BERLIN – Germany’s President Frank-Walter Steinmeier called on Friday for a democratic patriotism across the country on a date that combines three important anniversaries: the centennial of the proclamation of the Weimar Republic, 80 years since the anti-Semitic pogrom known as the “Night of Broken Glass” that marked the start of the Holocaust and the 29th anniversary of the fall of the Berlin Wall.
Steinmeier said during a commemoration at the Bundestag (the lower house of the German parliament) that Germans should be proud of the traditions of freedom and democracy without losing sight of what he described as “the abyss” of the Holocaust – the systematic extermination of millions of Jews, left-wingers, LGBT, Roma and other minorities by the brutal Nazi regime (1933-45).
“Nationalism embellishes one’s own past and evokes a perfect old world that never existed as such,” Steinmeier said, adding that a “democratic patriotism, however, is not a pillow on which to rest, but rather a constant stimulus for those who want a better future.”
Those who spurn human rights and despise democracy by appealing to the nationalist hatred of yore have no historical right to the colors of the German flag (black, red and gold) that represent democracy, the rule of law and freedom, the president added.
He described Nov. 9 as an ambivalent date in German history with many contradictions.
The revolution that put an end to the Second German Empire (1871-1918) by forcing the abdication of Kaiser Wilhelm II after the defeat in World War I was a profound historical breakthrough and a milestone for German democracy, Steinmeier said.
The 1918 November Revolution laid the groundwork for the modern welfare state, with a republican constitution and the birth of true parliamentary democracy that ushered in the ill-fated Weimar Republic, which nonetheless faced devastating war reparations, an unemployment crisis and rampant hyperinflation, eventually giving way to Adolf Hitler’s Third Reich, the darkest era in German history.
It was the Nazi regime that on the night of Nov. 9-10, 1938, launched a pogrom targeting Jewish establishments and places of worship that was carried out by the SA’s “Brownshirt” paramilitary forces and thousands of civilians.
Known by the infamous name “Kristallnacht” – in reference to the countless shards of broken glass littering the country’s streets the morning after – around 100 Jewish citizens were murdered that night, while homes, schools, hospitals and shops were ransacked by mobs with sledgehammers and torches.
Steinmeier also paid homage to the men and women that took to the streets on Nov. 9, 1989, and started to climb and tear down the border wall that at the time separated the traditional German capital, paving the way for the reunification of East and West Germany that transformed it into the European powerhouse it is today.
“It was the happiest ninth of November in German history,” the president concluded.

**DATA EXTRACT:**

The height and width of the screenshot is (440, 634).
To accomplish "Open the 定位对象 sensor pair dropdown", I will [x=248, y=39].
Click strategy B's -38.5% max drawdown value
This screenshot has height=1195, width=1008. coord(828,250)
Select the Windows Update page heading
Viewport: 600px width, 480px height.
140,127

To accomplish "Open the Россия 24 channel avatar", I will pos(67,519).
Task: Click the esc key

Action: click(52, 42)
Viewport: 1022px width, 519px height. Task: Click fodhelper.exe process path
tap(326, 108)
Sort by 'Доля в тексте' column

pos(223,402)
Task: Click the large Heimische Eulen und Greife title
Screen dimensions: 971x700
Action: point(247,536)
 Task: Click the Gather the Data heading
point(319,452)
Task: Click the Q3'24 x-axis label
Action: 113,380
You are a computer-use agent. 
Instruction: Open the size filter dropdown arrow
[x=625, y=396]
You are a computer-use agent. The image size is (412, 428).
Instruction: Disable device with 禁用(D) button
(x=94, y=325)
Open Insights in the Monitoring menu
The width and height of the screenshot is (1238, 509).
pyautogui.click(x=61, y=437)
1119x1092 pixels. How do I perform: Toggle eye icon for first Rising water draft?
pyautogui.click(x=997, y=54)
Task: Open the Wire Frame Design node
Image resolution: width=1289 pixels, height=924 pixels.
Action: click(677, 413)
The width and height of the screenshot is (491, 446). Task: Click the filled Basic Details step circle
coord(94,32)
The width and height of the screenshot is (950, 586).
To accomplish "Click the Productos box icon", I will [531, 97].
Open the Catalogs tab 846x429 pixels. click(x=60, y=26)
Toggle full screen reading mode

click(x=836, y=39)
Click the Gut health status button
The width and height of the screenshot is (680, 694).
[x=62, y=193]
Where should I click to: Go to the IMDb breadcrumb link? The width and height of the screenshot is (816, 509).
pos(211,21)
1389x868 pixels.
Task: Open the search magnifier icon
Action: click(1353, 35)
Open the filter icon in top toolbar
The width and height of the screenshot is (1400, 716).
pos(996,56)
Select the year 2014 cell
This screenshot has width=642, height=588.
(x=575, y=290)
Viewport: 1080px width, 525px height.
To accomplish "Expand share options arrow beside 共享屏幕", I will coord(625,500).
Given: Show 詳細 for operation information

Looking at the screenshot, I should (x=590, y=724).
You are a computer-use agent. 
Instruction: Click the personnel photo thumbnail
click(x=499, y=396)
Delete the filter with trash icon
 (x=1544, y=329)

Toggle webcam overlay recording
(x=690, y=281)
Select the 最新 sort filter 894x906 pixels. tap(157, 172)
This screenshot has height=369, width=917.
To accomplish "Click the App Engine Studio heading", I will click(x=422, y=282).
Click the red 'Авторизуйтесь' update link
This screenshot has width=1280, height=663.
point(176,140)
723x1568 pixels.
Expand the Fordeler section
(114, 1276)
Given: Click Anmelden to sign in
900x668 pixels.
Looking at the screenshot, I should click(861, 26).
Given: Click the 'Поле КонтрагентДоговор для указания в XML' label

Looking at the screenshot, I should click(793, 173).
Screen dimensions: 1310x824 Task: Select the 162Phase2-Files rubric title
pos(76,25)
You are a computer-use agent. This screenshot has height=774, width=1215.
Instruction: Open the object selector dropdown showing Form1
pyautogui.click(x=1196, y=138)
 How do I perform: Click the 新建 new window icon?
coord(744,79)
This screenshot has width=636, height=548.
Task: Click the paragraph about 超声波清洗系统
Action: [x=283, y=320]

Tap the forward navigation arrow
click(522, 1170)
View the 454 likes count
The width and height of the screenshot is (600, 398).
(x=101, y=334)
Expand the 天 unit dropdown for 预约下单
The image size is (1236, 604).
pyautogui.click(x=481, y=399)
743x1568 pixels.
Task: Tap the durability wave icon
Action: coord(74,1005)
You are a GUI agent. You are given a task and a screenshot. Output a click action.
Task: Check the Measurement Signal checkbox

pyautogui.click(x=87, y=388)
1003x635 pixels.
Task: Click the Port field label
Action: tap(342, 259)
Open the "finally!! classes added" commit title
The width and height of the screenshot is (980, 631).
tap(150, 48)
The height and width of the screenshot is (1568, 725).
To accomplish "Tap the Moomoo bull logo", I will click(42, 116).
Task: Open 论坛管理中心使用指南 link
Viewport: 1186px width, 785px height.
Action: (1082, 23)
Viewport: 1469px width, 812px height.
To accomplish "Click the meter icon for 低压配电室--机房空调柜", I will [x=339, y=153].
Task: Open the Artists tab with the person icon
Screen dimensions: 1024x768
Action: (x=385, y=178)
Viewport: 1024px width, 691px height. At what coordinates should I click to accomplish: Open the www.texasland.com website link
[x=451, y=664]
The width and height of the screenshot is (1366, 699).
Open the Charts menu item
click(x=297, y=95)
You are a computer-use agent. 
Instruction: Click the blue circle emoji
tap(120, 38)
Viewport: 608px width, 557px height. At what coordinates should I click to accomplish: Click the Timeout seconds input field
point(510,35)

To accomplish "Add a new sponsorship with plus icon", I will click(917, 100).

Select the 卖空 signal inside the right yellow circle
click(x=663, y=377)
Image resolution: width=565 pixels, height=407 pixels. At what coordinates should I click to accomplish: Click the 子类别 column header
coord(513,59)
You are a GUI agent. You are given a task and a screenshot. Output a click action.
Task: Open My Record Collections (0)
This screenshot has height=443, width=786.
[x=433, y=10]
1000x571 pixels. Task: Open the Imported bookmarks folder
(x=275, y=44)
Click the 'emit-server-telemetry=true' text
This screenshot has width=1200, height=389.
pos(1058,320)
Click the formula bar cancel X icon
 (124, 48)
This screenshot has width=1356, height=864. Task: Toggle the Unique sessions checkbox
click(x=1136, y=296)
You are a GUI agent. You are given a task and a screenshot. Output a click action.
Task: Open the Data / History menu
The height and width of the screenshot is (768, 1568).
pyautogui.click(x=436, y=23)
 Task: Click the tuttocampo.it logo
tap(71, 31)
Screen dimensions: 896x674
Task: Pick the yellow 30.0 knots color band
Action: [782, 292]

**DIRECTIONS:**
a: In the report on Steinmeier's speech, about how many Jewish citizens were murdered on the night of Kristallnacht?
b: Write out everything from "It was the Nazi" down to "thousands of civilians." in the report on Steinmeier's speech, swapping "paramilitary forces" for "militia units".

**SOLUTIONS TO THE PROBLEMS:**
a: Around 100 Jewish citizens were murdered that night.

b:
It was the Nazi regime that on the night of Nov. 9-10, 1938, launched a pogrom targeting Jewish establishments and places of worship that was carried out by the SA’s “Brownshirt” militia units and thousands of civilians.